Outro ponto de tensão é a relação com os filhos. Na história que está em exibição no momento, uma roqueira troca de papel com uma caipira. Embora cause espanto pelo topete vermelho e pelas tatuagens, Izabel revela-se uma mãe em moldes tradicionais, que se dá bem ao corrigir o comportamento da filha mimada do casal. A interiorana Angélica não tem a mesma sorte. Desentende-se com o filho rebelde da outra e decide doar a parte do prêmio que daria a ele a uma instituição de caridade. Foi o suficiente para minar qualquer chance de amizade entre os clãs depois do programa. "A Angélica agiu com prepotência e não acrescentou nada de bom a minha família", diz Izabel. Em tempo: a punição infligida por Angélica não teve efeito prático. Embora o programa venda a idéia de que o dinheiro será utilizado de acordo com a vontade da mãe substituta, a Record o entrega diretamente à família e não fiscaliza os gastos.

 

A SURFISTA E O CERTINHO
"Ele fica me vigiando para ver se eu vou limpar direito. Mas não estou nem aí com o que esse cara pensa de mim."
Laila, mãe de uma família surfista carioca

"A Laila é uma estabanada."
Santo, pai de uma família ultra-regrada paulistana

Troca de Família tem obtido 10 pontos de média, ibope satisfatório para depois das 10 da noite. Funcionaria melhor, é verdade, se as histórias não se prolongassem por dois episódios (como, de resto, se dá no original da Fox). Apesar desse porém, é um experimento social dos mais interessantes. Comparar o comportamento das famílias brasileiras ao das inglesas submetidas à mesma fórmula é um exercício revelador. Na Inglaterra, a tônica é a do confronto aberto, já que os maridos e filhos não fazem concessões para assimilar a nova mãe, e vice-versa. No Brasil, as coisas tendem a se encaminhar para um final conciliatório. Nem que seja só de fachada, frise-se. Depois das rusgas, as pessoas contemporizam – mas nem por isso deixam de falar poucas e boas da intrusa, tão logo se livram dela. Outra diferença: enquanto no programa inglês a aceitação da nova mãe depende da reação do marido, no brasileiro isso é definido pelo comportamento da própria recém-chegada. Por mais machistas ou exigentes, os homens acabam se sujeitando à matriarca de plantão.

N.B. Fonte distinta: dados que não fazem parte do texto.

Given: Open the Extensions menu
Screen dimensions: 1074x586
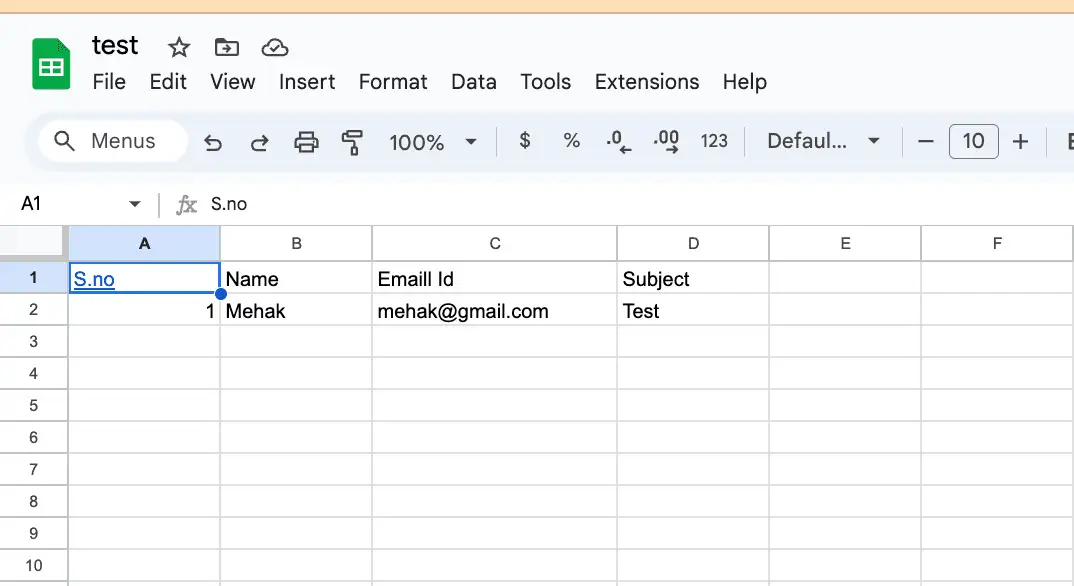Looking at the screenshot, I should coord(646,82).
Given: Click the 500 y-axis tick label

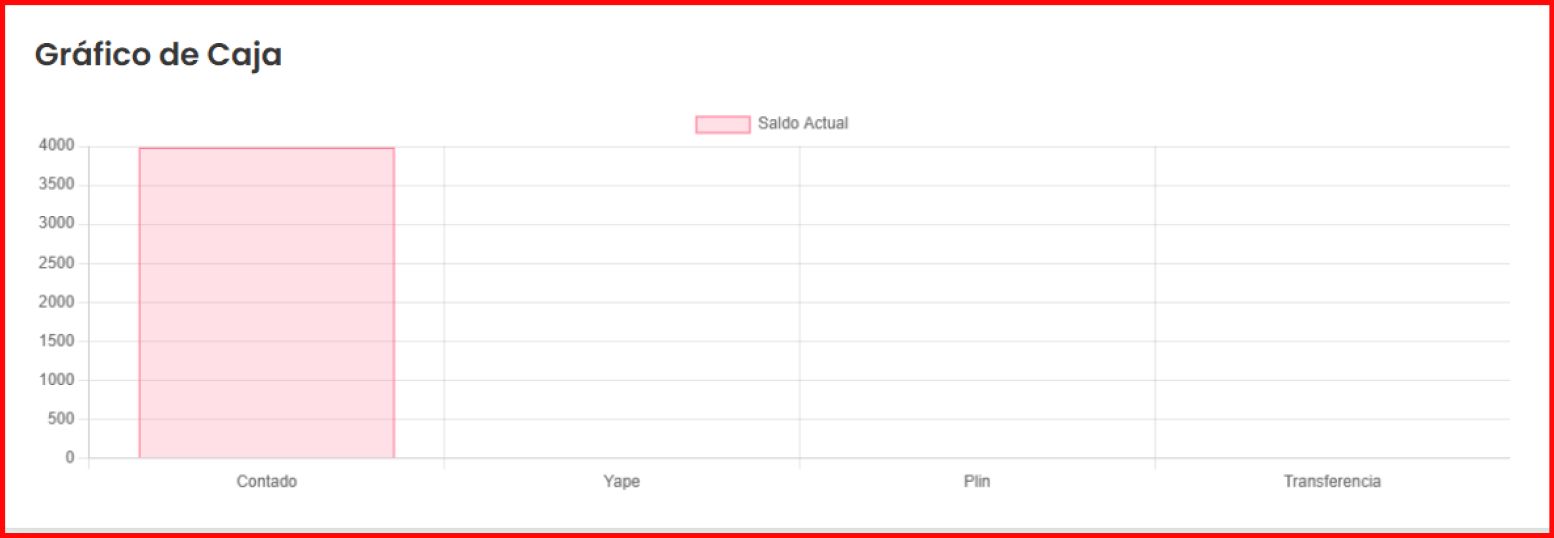Looking at the screenshot, I should click(x=62, y=419).
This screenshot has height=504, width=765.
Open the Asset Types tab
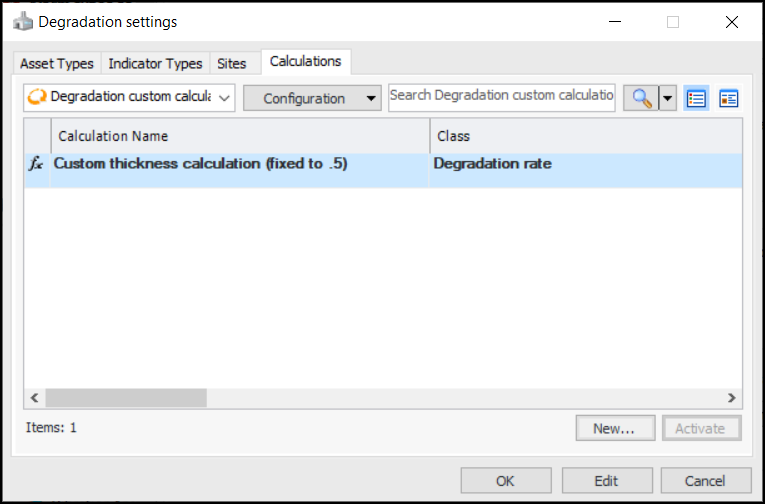pos(57,63)
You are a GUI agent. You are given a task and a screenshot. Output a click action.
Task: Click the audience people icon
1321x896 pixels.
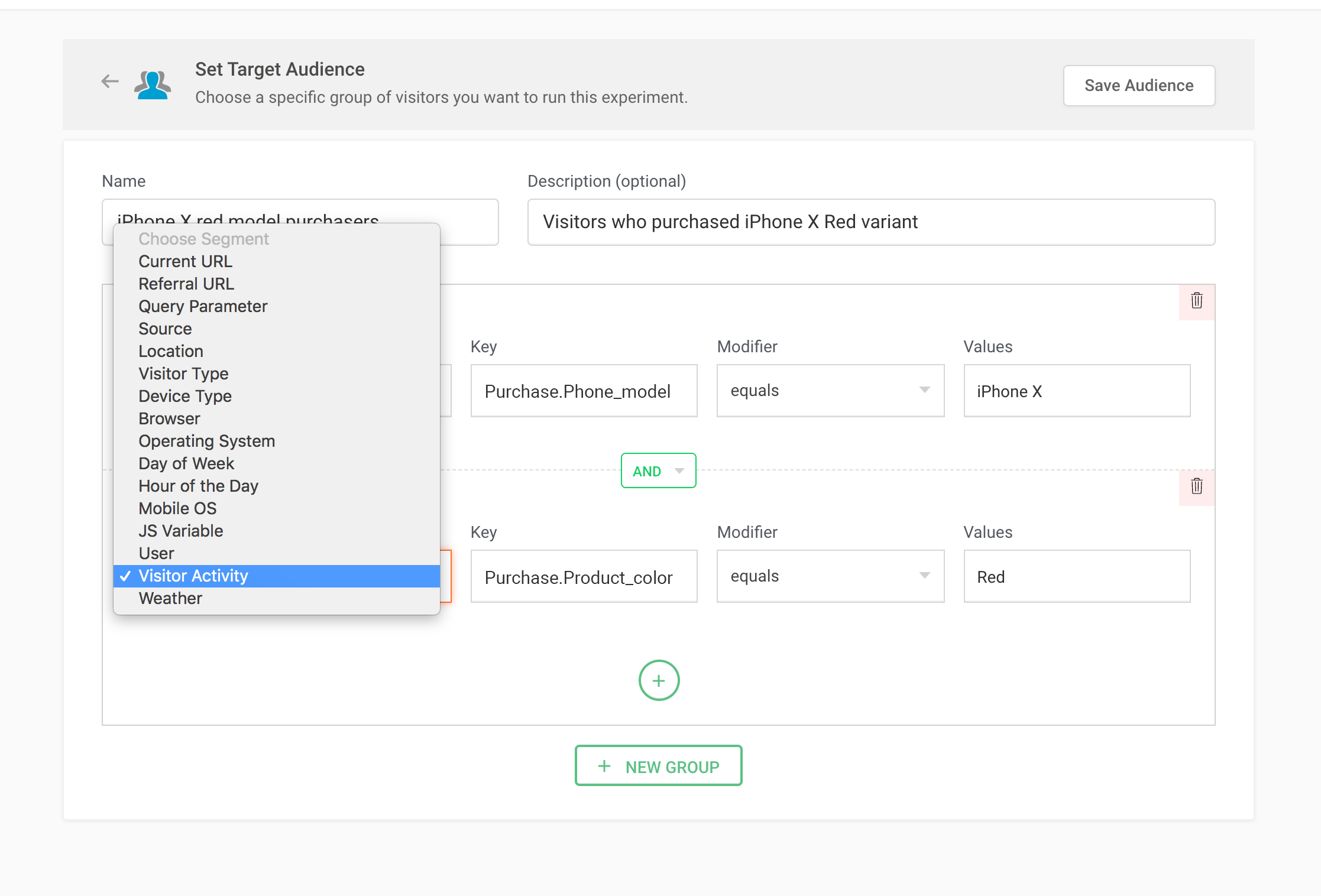coord(153,85)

Ao contrário do que esperava Pingolé, a dondoca que acampou em sua casa não moveu uma palha para fazer limpeza ou comida. O palhaço ficou triste – mas se conformou.

 

A CAIPIRA E O ROQUEIRO
"Ai, que menino rebelde, credo. Estou me controlando para não pegar ele de jeito."
Angélica, mãe de uma família interiorana paulista

"Essa mulher é autoritária e só quer me pegar para Cristo."